Exercise details:
Read the records below and report each line in which "agent" occurs.

Entries supplied:
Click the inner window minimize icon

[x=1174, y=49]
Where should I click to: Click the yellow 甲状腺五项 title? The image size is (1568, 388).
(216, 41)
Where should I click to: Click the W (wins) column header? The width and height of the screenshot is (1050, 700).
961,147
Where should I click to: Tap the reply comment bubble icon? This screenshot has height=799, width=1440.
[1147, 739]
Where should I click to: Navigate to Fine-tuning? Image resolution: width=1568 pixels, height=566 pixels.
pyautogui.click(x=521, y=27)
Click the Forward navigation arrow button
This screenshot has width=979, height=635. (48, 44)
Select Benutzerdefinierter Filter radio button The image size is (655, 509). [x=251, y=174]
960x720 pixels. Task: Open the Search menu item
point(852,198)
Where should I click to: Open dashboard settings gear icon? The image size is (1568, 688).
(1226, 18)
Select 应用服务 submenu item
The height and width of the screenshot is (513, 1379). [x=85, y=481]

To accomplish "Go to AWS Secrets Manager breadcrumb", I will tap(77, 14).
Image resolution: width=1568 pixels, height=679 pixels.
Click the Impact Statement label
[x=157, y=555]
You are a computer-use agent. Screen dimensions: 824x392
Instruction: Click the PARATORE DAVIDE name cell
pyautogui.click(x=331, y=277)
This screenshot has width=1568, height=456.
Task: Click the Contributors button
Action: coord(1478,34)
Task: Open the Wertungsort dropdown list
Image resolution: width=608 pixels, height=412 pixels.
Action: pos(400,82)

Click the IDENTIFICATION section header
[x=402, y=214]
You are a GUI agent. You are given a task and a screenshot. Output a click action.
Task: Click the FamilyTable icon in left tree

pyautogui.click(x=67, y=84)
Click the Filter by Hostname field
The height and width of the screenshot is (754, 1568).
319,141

Written reply:
You are a computer-use agent. Screen dimensions: 824x392
You are a GUI agent. You are given a task and a screenshot. Output a click action.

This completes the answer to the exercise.